Leadership: 10 Tips for Collaborative Leaders

I once worked with the Director of a federal agency with a 7,000+ person workforce spread thinly over 70 countries. Together with the senior team we designed a change initiative that would only work if it was led by volunteers.Mandating behavior change was not an option. Actually, this is no different than any other initiative.

Nobody changes, unless they want to.

Leaders today are faced with a paradigm shift:moving from hierarchical command to a collaborative approach.Until recently executives were solely responsible for crafting their organization’s mission, strategy, and objectives. Their directives rolled down from on high and the workers were expected to execute.Today things are different.

A different type of leadership is called for. It requires a skill set that activates participation, releasing the knowledge, experience, and contribution of every person. It relies on getting people to think together, learn from each other, pool know-how and experience, and honor alternative points-of-view. It is the move from command-andcontrol to connect-and-collaborate.

I have worked with executives in world-class institutions, building their skills to ignite the engagement of staff and other key stakeholders. The goal is to activate the collective intelligence of the organization on behalf of mission and strategy.

Here are ten tips on how to do it:

1. Leverage Social Networks

On and off the org-chart networks are dynamic.They coalesce and dissipate based on interest, resources and need. Seek them out, engage them and listen to optimize their capacity to contribute.

2. Express appreciation to each stakeholder.

Each person involved in bringing your mission to life is a stakeholder. Let them know you appreciate their contribution.

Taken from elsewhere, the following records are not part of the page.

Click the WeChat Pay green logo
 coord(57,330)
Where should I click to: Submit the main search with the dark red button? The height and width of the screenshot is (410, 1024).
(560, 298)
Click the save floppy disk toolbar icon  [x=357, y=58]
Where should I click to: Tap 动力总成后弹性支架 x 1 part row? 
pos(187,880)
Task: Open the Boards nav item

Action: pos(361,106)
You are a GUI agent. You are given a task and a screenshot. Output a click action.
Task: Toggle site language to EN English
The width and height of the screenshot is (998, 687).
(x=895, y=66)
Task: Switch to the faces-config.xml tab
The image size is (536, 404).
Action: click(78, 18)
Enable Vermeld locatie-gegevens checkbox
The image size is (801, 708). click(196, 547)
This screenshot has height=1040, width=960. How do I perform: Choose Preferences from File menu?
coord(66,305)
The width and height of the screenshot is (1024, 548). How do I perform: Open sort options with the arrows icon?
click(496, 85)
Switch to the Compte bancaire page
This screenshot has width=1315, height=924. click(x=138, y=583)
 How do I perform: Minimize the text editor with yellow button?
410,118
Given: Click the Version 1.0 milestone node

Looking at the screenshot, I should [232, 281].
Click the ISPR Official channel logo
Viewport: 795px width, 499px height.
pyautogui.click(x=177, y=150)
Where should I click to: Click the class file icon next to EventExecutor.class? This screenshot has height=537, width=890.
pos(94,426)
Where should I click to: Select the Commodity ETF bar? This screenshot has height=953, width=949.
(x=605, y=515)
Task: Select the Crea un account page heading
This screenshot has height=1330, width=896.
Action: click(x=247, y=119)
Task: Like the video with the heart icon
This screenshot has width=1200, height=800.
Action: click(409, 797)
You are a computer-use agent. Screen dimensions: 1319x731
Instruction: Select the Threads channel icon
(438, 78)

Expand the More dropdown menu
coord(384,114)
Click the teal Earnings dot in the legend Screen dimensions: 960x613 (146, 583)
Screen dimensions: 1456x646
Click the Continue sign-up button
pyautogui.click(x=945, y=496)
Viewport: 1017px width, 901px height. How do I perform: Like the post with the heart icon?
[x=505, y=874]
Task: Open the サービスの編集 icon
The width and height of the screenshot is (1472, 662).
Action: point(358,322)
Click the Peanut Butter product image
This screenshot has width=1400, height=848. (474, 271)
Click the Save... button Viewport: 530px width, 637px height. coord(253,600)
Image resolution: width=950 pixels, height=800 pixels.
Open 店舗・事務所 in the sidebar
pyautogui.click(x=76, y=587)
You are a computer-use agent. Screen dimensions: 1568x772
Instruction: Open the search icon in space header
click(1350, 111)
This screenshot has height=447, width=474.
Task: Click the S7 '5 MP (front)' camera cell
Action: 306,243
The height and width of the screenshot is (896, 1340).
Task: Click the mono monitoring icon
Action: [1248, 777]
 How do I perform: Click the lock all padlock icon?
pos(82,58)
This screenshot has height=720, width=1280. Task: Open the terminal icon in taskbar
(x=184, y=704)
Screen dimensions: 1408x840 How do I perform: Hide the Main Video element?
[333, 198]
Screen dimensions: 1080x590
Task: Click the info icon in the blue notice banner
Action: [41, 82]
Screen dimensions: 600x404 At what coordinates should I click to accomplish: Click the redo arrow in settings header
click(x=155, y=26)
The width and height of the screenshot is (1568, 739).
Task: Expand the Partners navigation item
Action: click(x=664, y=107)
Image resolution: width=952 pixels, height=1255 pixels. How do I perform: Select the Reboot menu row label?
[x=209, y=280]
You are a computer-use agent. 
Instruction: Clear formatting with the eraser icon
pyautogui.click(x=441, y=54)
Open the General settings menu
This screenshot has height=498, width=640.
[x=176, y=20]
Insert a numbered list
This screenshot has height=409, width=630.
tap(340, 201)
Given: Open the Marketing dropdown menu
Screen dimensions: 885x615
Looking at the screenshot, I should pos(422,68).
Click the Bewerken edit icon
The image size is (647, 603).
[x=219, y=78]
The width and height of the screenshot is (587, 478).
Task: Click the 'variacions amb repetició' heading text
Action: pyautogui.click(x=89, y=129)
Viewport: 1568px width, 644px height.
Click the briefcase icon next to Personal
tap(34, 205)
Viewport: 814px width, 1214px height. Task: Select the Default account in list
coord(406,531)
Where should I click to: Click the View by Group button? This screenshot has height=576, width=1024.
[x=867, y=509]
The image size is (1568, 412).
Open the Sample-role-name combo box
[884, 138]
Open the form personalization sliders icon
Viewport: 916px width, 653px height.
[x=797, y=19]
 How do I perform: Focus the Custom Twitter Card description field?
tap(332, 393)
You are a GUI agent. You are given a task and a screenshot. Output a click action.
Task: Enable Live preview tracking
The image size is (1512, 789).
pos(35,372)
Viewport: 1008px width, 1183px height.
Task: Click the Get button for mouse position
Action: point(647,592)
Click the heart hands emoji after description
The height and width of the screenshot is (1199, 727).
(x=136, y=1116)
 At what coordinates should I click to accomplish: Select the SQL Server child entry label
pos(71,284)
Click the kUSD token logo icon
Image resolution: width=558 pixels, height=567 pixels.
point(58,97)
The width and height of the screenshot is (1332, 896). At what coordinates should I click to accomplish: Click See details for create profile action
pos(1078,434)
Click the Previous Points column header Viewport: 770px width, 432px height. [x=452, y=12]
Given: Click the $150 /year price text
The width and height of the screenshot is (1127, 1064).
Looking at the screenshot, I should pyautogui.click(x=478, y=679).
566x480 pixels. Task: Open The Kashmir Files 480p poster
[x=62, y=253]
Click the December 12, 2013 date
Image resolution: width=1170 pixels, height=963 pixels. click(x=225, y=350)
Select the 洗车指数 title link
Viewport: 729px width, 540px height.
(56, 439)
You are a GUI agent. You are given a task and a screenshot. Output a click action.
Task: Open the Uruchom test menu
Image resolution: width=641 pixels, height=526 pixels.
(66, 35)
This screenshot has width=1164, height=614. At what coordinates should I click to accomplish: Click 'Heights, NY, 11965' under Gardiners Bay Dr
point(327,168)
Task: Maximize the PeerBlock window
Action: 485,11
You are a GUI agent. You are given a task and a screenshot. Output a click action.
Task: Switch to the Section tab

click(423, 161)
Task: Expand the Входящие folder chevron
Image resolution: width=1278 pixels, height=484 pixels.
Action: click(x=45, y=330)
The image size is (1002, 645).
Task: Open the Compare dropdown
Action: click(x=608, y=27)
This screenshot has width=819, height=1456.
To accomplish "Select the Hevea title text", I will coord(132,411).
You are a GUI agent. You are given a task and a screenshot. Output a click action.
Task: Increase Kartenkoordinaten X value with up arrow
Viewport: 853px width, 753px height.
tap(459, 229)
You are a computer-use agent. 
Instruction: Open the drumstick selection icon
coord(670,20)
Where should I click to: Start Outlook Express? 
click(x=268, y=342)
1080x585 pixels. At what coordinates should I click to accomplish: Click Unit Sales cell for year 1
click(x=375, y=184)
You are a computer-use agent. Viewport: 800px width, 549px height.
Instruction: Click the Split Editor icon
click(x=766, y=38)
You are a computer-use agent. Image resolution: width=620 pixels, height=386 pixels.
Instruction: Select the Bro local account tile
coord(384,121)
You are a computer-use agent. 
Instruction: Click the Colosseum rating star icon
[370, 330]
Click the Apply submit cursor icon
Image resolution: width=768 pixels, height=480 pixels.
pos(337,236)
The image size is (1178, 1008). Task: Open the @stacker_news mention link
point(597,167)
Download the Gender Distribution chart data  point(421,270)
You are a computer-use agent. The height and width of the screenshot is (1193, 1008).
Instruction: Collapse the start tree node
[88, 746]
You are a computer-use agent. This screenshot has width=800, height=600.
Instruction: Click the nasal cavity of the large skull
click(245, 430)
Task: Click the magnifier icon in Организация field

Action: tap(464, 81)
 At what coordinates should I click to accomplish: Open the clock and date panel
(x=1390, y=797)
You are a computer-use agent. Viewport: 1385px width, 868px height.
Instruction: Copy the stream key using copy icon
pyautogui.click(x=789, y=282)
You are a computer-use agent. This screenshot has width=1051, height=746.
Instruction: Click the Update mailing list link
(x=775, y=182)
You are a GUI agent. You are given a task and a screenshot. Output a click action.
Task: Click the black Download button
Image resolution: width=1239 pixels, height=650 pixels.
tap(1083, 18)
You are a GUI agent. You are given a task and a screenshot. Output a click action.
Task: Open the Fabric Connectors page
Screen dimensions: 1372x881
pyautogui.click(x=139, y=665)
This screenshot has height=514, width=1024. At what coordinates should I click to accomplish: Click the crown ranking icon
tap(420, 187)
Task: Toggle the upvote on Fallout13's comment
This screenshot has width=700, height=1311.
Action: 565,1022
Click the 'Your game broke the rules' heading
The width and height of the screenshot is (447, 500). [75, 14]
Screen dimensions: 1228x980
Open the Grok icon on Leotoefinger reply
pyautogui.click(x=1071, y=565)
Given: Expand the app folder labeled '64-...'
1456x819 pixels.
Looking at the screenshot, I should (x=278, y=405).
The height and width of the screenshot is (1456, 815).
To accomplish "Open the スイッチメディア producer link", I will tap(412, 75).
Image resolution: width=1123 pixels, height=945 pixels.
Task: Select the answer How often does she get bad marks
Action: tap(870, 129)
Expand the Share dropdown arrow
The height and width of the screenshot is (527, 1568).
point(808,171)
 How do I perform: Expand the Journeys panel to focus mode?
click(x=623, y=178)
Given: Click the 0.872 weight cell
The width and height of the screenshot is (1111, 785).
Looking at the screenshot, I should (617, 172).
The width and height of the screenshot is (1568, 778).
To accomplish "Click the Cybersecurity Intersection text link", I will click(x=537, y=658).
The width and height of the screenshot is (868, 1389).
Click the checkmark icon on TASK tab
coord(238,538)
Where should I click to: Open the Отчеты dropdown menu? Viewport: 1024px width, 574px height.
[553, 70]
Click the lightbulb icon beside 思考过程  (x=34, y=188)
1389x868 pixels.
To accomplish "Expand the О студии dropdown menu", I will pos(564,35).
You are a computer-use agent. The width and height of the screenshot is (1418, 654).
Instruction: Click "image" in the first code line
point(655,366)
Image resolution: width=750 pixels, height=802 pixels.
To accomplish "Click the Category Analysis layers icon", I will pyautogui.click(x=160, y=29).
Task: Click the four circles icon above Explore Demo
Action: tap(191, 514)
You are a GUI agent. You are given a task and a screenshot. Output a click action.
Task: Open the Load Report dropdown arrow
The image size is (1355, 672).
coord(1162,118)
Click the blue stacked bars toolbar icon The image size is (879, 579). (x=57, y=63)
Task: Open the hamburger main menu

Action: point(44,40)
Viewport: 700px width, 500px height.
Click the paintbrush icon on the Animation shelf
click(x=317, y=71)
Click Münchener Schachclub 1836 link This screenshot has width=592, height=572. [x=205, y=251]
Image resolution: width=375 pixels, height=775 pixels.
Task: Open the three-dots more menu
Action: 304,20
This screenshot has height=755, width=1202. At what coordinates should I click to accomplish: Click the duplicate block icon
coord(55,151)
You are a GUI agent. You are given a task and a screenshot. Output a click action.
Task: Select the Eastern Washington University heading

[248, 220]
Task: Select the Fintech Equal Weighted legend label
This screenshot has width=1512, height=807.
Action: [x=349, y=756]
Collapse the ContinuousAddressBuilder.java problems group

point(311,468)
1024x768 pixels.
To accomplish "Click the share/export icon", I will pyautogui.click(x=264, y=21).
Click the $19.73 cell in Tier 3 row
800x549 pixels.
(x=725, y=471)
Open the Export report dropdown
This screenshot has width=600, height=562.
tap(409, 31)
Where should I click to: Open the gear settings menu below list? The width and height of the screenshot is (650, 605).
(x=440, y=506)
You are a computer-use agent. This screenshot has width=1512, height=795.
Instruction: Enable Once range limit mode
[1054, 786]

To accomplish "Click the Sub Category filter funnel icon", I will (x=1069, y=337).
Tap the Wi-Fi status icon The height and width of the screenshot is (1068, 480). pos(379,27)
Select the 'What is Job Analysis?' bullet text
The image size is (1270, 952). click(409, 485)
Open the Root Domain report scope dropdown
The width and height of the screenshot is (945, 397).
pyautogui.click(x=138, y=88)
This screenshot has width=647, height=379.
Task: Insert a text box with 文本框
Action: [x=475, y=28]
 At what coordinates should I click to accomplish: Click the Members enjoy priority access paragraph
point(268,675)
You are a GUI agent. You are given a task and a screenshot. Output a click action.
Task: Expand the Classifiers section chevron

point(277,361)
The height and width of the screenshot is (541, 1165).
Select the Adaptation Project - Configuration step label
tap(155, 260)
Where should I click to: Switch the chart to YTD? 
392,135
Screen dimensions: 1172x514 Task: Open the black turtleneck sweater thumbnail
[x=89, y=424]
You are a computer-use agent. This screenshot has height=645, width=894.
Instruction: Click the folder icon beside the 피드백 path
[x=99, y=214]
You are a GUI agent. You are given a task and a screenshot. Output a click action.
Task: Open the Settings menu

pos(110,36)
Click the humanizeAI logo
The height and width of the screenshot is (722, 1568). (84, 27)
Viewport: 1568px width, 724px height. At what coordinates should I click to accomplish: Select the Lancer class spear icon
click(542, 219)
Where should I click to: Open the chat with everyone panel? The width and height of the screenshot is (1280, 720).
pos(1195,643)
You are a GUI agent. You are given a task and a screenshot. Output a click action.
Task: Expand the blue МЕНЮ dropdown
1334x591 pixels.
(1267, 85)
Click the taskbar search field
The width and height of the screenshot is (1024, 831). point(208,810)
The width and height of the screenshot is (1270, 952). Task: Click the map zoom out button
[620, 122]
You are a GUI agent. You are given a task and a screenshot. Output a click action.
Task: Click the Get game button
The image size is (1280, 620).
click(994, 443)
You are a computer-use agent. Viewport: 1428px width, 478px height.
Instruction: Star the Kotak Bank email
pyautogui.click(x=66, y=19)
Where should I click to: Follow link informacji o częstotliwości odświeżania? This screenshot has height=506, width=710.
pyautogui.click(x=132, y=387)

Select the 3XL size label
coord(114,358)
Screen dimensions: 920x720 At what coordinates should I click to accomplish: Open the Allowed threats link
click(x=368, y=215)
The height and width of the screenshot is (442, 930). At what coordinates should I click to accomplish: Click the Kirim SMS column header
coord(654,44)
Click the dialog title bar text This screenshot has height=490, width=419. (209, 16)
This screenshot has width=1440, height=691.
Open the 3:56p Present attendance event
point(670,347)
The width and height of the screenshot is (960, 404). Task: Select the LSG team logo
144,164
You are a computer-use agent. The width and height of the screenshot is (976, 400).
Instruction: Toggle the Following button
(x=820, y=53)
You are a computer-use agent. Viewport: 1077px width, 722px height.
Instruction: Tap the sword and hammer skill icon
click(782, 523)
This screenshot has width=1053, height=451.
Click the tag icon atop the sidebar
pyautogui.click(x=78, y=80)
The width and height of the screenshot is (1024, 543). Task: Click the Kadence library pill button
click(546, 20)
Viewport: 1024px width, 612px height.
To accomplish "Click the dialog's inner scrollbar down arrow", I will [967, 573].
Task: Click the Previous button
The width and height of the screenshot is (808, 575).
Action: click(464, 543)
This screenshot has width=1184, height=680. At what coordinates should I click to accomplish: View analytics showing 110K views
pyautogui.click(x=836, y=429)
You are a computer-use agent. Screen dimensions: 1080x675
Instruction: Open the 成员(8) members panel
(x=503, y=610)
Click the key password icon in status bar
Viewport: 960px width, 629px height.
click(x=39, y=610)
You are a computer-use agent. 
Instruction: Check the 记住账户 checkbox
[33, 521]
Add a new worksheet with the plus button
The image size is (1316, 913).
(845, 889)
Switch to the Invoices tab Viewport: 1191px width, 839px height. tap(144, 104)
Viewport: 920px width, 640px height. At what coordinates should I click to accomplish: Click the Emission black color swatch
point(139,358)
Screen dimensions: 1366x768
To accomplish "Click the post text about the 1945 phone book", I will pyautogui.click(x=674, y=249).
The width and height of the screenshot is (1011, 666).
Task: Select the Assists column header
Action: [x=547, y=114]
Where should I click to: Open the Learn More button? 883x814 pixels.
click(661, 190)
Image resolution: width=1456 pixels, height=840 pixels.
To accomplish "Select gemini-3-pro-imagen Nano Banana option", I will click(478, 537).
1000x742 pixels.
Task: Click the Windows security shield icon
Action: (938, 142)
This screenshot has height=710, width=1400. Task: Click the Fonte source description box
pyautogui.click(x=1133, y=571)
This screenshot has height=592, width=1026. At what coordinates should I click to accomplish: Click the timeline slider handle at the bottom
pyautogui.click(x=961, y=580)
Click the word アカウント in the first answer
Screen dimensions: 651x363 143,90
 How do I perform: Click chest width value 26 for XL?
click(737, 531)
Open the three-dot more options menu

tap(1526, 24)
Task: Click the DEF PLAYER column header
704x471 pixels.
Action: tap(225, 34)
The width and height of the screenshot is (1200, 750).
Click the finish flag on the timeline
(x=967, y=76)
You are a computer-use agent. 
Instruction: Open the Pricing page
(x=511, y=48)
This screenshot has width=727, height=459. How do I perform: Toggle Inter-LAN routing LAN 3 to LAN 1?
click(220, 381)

Appreciation breeds good will and support.

3. Consistently and repeatedly communicate context.

Context is about explaining the why behind change. Give people the information they need to make informed decisions and take action on your behalf.

4. Bring key players inside.

Create opportunities for the people who matter the most to meet you and your team. Take time to understand the world from their perspective.You will cultivate loyalty and understanding, commitment and support.

5. Make it easy for people to speak up.

Leaders often forget that it can take great courage for another person to speak their mind.Without honest concerns being voiced, leaders lack the feedback they need to be successful. Cheer people on when they offer their two cents.

6.Turn your staff members into leaders.

Provide them with the best opportunities to learn.When all people in the system are engaged, each staff member must be as skilled as possible.

7. Leverage your managers.

Middle managers are caught between worlds, trying to appease supervisors and align subordinates. They are the unsung heroes in today’s organization. Invest in them.

8. Give staff members the chance to reflect together.

Reflection is a critical part of the learning process. Many want to pack in as much information as possible. But, a short reflective experience provides the necessary leverage to turn information into applications.

9. Use social activities effectively.

Some of the most important transactions take place over meals, coffee, and in the presence of entertainment. This setting adds a critical dimension of interaction.Make the best use for extraordinary alliances and results.

10. Make business-casual your modus operandi.

Combine serious intentions (business) with informal rapport (casual). It is the magic combination for building rapport and getting things done.

Change agents of all stripes recognize the power of collaboration. Use these ten techniques to create a signature style of leadership that will grow your influence.